All selected articles reported either ESR or CRP, except in studies designed to evaluate specific adverse events29,32,41,42. Other laboratory variables, such as IL-6 and fibrinogen, or US have been considered so far as “experimental” outcomes.
Disease activity scores or definitions of remission, incorporating both physician and patient-reported outcomes are well-established in other rheumatic diseases and may prove useful also in PMR. The concepts of remission/relapse/recurrence are not consistently defined for PMR. A composite score of disease activity, the PMR-AS, was developed by Leeb and colleagues in 200733 and has been used in about 40% of selected articles published after 2007.
We recognize some strengths and limitations to our study. We used the most important databases of medical research articles, considered other languages beside English, and scrutinized a long period of time. The lack of evaluation of the quality of papers may be seen as a limitation, but we believe this was the most adequate strategy to serve the primary goal of identifying all possible outcomes under current use. As a limitation, we did not search conference abstracts or contact the authors in order to enlarge our scope. By including only longitudinal observational studies and clinical trials with a PMR population, we may have lost some outcomes used in cross-sectional studies or in larger studies of rheumatic diseases. We did not perform any psychometric analysis of each instrument, as this was outside the intended scope of this work.

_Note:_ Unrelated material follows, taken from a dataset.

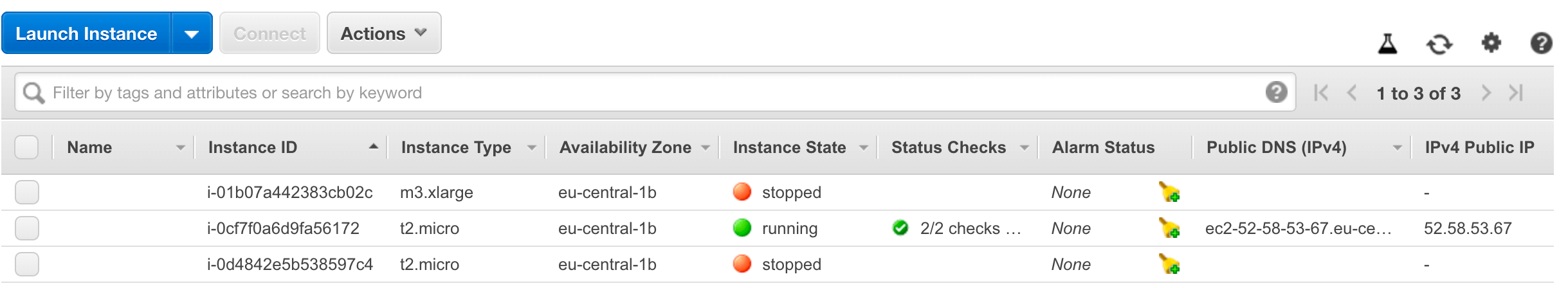The image size is (1568, 288).
Task: Click the Launch Instance button
Action: tap(86, 33)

In conclusion, our study revealed that a great heterogeneity exists in the assessment of PMR. Most instruments have been insufficiently validated according to the OMERACT Filter, and the patients’ perspective may not always have been fully covered. These data suggest that further work is needed to define and validate relevant outcome measures for assessment of PMR in order to promote clinical research in this field and enhance comparability of studies. Core areas and domains need to be defined according to OMERACT procedures. Evaluation instruments capable of satisfying the properties required by the OMERACT Filter 2.0 need to be developed, including validity, reliability, feasibility, and responsiveness.